Но помимо этого по существу массового нарушения общественного порядка – есть здесь нечто более язвящее – массовое нарушение общественной морали. Ведь это совершенно ясно. Доколе же это терпеть? И – «что же это с нами творится?»..

Святыня

Мы тогда восстанавливали разбитые вражескими зенитками самолеты, которым достало духу дотянуть до нашил аэродромов. На наш взгляд эти дырявые, в дюралевой рванине, обгоревшие самолеты были: героями. Такими же, как и летчики, которые также израненные и обгоревшие, уже за пределами человеческих сил, тянули, тянули. Подчас на одном лишь моторе – чтобы наконец грохнуться замертво на своей земле. Эти самолеты следовало так же награждать, как их летные экипажи. Как никто, мы, технари, чувствовали их раны, их боль.
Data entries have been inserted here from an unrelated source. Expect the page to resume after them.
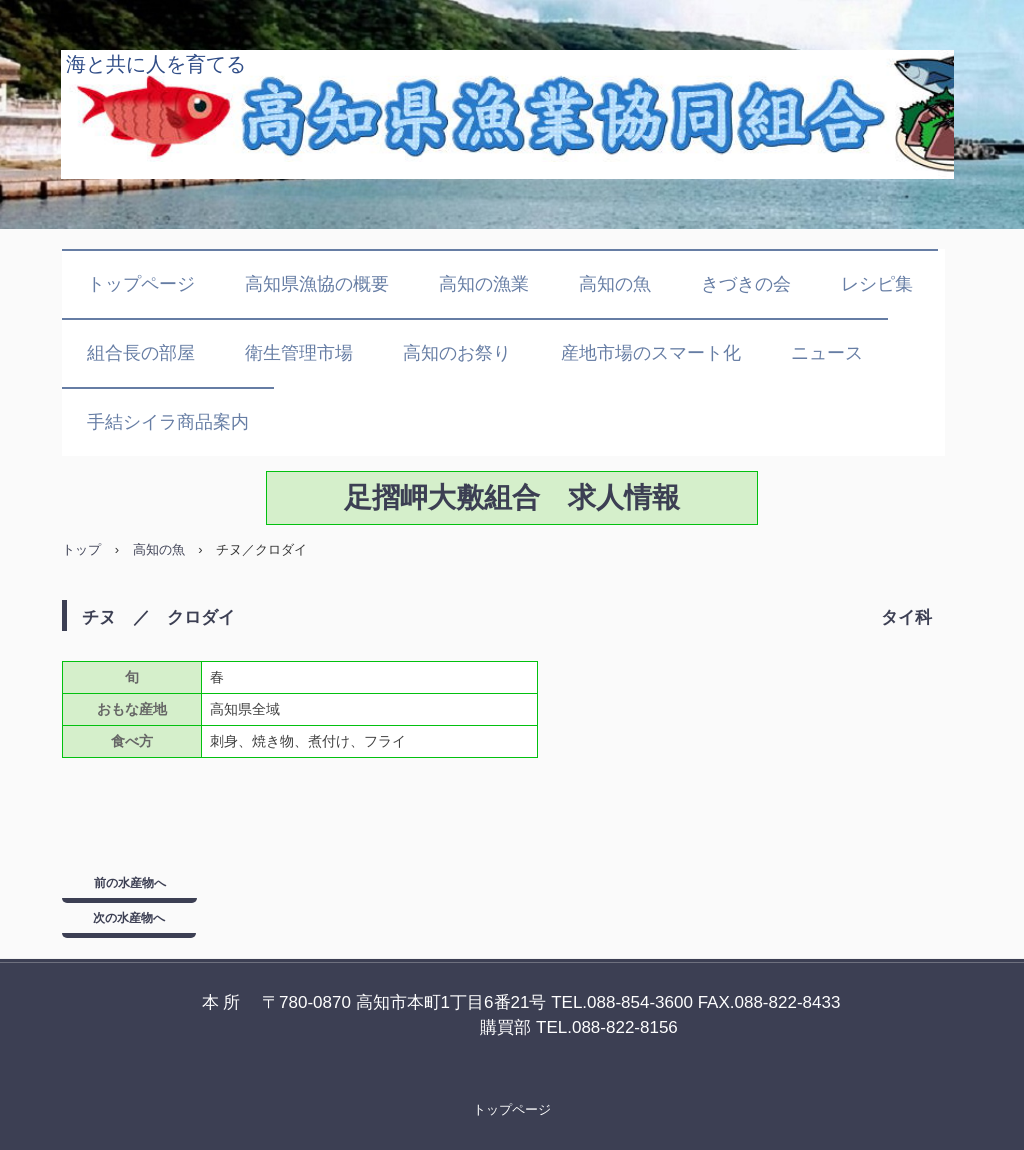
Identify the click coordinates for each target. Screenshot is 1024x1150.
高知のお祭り (457, 353)
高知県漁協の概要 (317, 284)
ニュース (827, 353)
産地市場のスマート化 (651, 353)
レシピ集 (877, 284)
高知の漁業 (484, 284)
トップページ (141, 284)
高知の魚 (615, 284)
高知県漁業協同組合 (507, 114)
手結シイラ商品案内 (168, 422)
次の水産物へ (129, 918)
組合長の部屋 (141, 353)
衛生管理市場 (299, 353)
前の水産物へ (130, 883)
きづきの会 (746, 284)
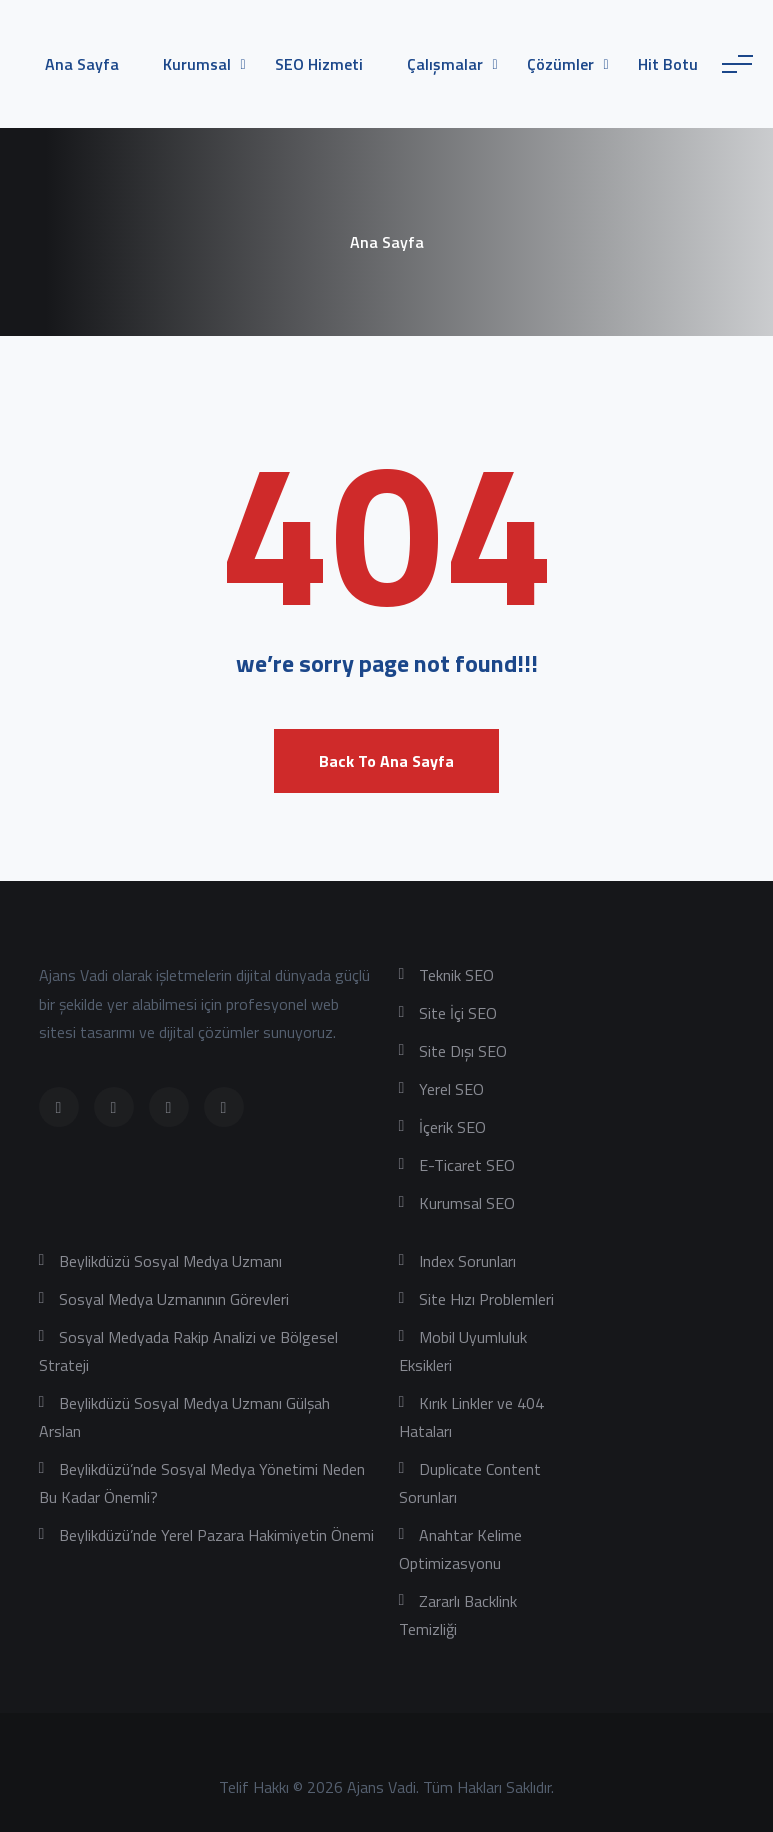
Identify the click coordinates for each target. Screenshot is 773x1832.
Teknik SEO (456, 975)
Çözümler (560, 64)
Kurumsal (197, 64)
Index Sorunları (467, 1261)
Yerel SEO (451, 1089)
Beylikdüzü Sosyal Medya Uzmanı (170, 1261)
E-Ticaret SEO (467, 1165)
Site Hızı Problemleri (486, 1299)
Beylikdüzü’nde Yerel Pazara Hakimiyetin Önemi (216, 1535)
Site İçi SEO (458, 1013)
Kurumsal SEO (467, 1203)
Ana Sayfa (82, 64)
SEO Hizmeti (319, 64)
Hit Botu (668, 64)
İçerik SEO (452, 1127)
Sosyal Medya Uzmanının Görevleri (174, 1299)
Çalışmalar (445, 64)
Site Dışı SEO (463, 1051)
Мы были хирургами для этих самолетов – и куда чаще творили чудеса, чем даже врачи в полевых госпиталях, с теми же израненными летчиками. Но назывались мы более чем скромно – стационарные авиамастерские. Мы латали, клепали, сшивали, сваривали… нет такого глагола в нашем «великом и могучем», который оказался неподходящим или лишним для обозначения нашей работы. Отлетавшие свое «эсбэ» и «дэбэ», как показала война. Не слишком скоростные и чересчур тяжелые дальние бомбардировщики, вполовину угробленные зенитными снарядами, затем еще тем, что на радостях стукались о родную землю, что почему-то называлось красивыми словами, вроде «приземление» или «посадка», из наших рук выходили машинами вполне пригодными снова летать. Вернее, снова быть подбитыми, вполуугробленными, снова попадать к нам, если только вообще им второй раз повезло увидеть родную землю… Увы, редкое это было везение.